#### [Task requirements]
Rewrite the lines from the one containing "Open the Jump to dropdown" through the final line, substituting "Command" for every "Instruction" and leaving everything else untouched.

#### [Input data]
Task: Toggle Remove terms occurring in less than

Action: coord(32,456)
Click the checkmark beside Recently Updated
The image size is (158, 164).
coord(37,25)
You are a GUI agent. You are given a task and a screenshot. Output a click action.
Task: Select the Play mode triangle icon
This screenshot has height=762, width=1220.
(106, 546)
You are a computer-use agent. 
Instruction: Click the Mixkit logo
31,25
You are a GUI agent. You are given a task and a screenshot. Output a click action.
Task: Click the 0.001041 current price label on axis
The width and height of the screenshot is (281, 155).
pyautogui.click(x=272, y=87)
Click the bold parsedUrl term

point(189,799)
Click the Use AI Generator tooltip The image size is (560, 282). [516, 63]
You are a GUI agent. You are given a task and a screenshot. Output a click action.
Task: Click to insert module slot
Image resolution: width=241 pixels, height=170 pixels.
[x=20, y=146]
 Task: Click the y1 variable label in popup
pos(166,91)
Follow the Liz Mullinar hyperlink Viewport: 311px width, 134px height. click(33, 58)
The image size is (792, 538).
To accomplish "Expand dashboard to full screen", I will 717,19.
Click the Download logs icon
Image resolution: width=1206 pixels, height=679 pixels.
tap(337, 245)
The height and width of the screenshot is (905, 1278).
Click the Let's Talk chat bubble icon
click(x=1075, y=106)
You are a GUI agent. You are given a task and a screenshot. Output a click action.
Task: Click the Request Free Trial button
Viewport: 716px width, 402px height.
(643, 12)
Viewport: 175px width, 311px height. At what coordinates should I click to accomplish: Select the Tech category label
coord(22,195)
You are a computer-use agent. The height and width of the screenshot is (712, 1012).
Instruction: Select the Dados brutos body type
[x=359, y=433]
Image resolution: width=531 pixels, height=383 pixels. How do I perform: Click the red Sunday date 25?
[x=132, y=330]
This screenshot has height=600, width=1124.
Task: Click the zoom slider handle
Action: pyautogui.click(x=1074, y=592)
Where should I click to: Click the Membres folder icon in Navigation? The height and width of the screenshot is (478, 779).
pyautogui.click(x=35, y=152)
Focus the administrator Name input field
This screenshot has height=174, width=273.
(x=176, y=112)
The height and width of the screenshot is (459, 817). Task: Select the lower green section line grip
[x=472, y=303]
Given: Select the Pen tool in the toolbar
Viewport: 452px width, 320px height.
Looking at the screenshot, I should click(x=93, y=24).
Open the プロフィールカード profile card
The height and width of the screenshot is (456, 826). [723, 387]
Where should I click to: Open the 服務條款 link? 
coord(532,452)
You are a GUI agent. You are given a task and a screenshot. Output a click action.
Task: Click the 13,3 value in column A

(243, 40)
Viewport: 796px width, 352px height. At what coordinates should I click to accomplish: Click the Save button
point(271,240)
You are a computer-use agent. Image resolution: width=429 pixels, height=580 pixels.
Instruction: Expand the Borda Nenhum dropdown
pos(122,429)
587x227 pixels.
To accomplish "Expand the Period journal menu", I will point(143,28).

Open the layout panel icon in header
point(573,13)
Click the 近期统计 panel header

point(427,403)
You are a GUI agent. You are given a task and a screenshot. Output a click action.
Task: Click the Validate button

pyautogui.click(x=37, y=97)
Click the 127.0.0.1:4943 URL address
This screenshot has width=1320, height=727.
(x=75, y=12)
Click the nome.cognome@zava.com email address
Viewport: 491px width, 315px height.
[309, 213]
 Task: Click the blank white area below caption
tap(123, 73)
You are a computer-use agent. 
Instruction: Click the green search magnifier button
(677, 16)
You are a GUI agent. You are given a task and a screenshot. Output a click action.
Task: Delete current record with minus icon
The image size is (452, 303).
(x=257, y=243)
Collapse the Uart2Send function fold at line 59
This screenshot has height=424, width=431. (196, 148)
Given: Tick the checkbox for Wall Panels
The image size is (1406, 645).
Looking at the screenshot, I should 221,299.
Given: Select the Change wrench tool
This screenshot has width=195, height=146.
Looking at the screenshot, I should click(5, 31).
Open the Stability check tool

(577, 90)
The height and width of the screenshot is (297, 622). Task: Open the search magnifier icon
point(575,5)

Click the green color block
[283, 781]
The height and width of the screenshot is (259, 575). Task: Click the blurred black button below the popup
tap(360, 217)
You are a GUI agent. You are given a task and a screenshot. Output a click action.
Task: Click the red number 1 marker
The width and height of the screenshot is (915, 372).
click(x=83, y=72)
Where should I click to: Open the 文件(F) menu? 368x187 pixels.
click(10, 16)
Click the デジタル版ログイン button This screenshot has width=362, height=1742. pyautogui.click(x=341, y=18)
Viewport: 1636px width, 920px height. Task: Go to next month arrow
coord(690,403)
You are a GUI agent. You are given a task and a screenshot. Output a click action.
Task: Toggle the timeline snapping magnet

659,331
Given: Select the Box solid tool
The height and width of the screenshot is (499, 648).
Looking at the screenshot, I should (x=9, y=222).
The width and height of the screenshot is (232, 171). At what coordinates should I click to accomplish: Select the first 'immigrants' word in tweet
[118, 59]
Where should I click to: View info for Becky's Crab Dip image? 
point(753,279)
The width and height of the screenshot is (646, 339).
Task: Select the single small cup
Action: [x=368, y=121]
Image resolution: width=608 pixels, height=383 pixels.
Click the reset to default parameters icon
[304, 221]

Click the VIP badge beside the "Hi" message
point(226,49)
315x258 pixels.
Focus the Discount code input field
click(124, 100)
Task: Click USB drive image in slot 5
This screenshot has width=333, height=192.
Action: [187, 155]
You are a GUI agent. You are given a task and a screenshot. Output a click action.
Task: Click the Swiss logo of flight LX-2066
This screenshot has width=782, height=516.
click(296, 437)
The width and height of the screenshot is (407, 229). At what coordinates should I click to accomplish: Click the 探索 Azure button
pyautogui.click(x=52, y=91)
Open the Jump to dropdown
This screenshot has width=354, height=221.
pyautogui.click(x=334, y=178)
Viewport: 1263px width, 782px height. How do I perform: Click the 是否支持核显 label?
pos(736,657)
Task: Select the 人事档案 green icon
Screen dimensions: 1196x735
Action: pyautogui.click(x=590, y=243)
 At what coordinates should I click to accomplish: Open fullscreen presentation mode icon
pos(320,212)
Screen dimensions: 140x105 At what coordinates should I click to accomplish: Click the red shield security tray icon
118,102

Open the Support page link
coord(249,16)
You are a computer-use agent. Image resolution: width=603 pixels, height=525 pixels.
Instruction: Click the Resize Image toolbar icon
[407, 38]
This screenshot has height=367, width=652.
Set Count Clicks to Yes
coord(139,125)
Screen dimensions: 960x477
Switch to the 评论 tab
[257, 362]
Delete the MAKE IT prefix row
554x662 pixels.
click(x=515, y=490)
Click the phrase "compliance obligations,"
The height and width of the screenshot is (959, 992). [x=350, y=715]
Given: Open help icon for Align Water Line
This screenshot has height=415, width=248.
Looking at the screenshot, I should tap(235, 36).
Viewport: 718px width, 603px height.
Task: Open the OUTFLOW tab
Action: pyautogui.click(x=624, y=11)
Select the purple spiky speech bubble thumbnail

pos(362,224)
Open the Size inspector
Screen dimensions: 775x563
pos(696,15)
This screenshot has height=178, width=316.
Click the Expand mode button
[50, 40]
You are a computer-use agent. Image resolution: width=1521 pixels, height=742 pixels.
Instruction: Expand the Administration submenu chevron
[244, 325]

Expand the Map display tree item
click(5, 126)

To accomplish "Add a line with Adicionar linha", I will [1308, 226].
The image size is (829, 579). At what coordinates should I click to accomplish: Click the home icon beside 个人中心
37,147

#### [Response]
Open the Jump to dropdown
This screenshot has width=354, height=221.
pyautogui.click(x=334, y=178)
Viewport: 1263px width, 782px height. How do I perform: Click the 是否支持核显 label?
pos(736,657)
Task: Select the 人事档案 green icon
Screen dimensions: 1196x735
Action: pyautogui.click(x=590, y=243)
 At what coordinates should I click to accomplish: Open fullscreen presentation mode icon
pos(320,212)
Screen dimensions: 140x105 At what coordinates should I click to accomplish: Click the red shield security tray icon
118,102

Open the Support page link
coord(249,16)
You are a computer-use agent. Image resolution: width=603 pixels, height=525 pixels.
Command: Click the Resize Image toolbar icon
[407, 38]
This screenshot has height=367, width=652.
Set Count Clicks to Yes
coord(139,125)
Screen dimensions: 960x477
Switch to the 评论 tab
[257, 362]
Delete the MAKE IT prefix row
554x662 pixels.
click(x=515, y=490)
Click the phrase "compliance obligations,"
The height and width of the screenshot is (959, 992). [x=350, y=715]
Given: Open help icon for Align Water Line
This screenshot has height=415, width=248.
Looking at the screenshot, I should tap(235, 36).
Viewport: 718px width, 603px height.
Task: Open the OUTFLOW tab
Action: pyautogui.click(x=624, y=11)
Select the purple spiky speech bubble thumbnail

pos(362,224)
Open the Size inspector
Screen dimensions: 775x563
pos(696,15)
This screenshot has height=178, width=316.
Click the Expand mode button
[50, 40]
You are a computer-use agent. Image resolution: width=1521 pixels, height=742 pixels.
Command: Expand the Administration submenu chevron
[244, 325]

Expand the Map display tree item
click(5, 126)

To accomplish "Add a line with Adicionar linha", I will [1308, 226].
The image size is (829, 579). At what coordinates should I click to accomplish: Click the home icon beside 个人中心
37,147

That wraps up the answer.